Now this step depends also on how long you’ve been together. Some couples become close really fast while others take much more time to learn each other before making bigger commitments. 

 

Being far from each other can make you feel isolated from your partner and make it seem like your relationship is much more fragile than a relationship where two people live in the same city. Talking about future plans together can reassure each other that your intentions are towards the same things and both of you see each other in your future. 

Compliment your partner

8. Compliment each other

 

Just because you are far from each other geographically doesn’t mean you can’t make each other feel good about themselves.
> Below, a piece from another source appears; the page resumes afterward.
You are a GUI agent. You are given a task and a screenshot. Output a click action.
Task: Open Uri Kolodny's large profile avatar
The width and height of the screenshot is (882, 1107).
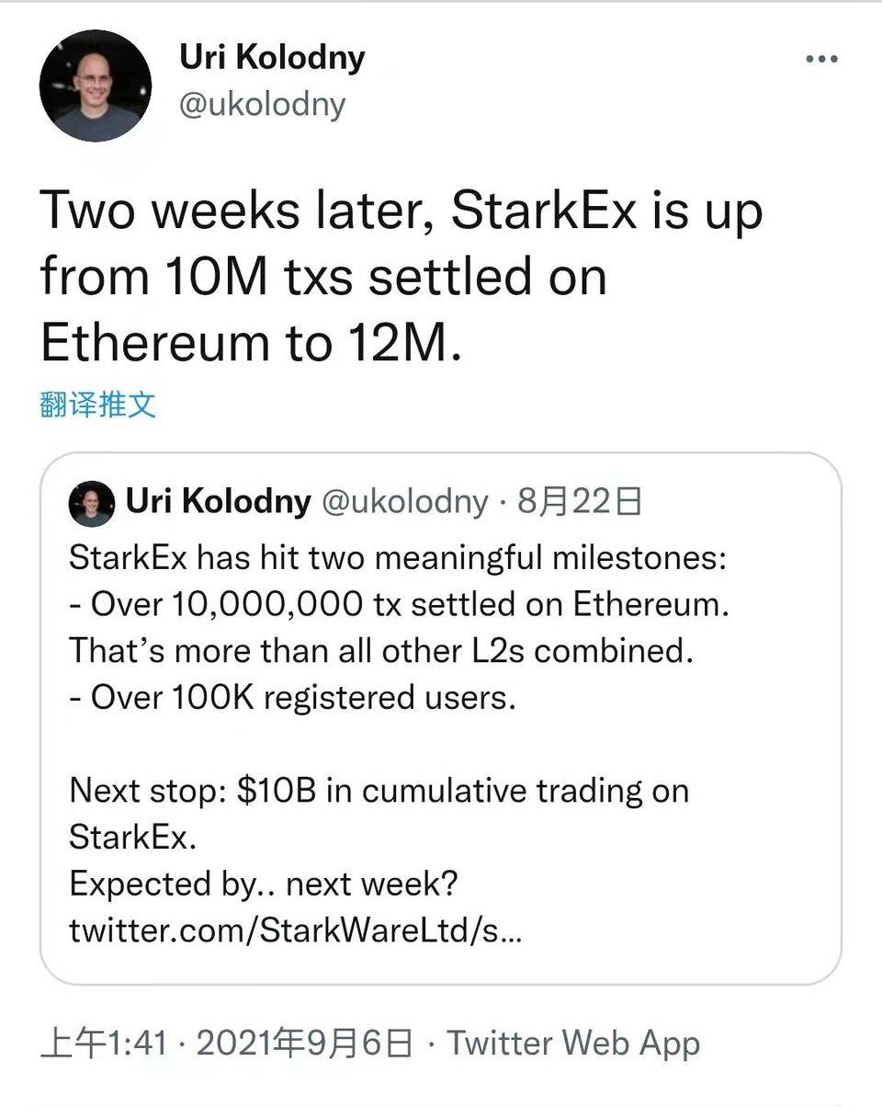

When you’re talking to your partner via video calls or even sharing photos, take the time to compliment each other. 

 

Compliments are not just about physical beauty but also about how you treat each other, other aspects of their life, and how they handle things. It’s a way of appreciating each other and the qualities that brought you both together. 

9. When things get difficult, give each other space

 

Long distance or not, romantic relationships can be very hard. Not always, but you can speak to any couple and they will tell you they had to work through a lot of hardships to make it work. 

 

Long distance relationships can carry the additional burden of lack of physical touch and make things harder when issues come up. It’s important to create some boundaries and how to react when such things happen. 

 

However, giving each other the space to process things, regather your thoughts, and talk to each other when the heat of the moment has passed, can allow both of you to see things more clearly and solve problems in a healthier way.

10. Continue to work on yourself

 

Even if you now see yourself as part of a couple, your own traits, habits, and ways of doing things can influence how healthy your relationship is. So just because you are in a relationship now, don’t stop working on yourself. 

 

Do the things you would normally do, maybe even do it better now to become the best partner for your loved one. Continue to learn new things, create healthy habits, and become the best version of yourself.

 

Conclusion

 

After all you’ve been through, you may ask. Should I commit to a long distance relationship? If the person you’re with is worth the challenges and both of you are willing to work on your relationship, then absolutely. 

 

Despite the challenges, if two people are willing to put their differences aside and put in the work to make a long distance relationship work, it can be one of the most rewarding and fulfilling things in your life.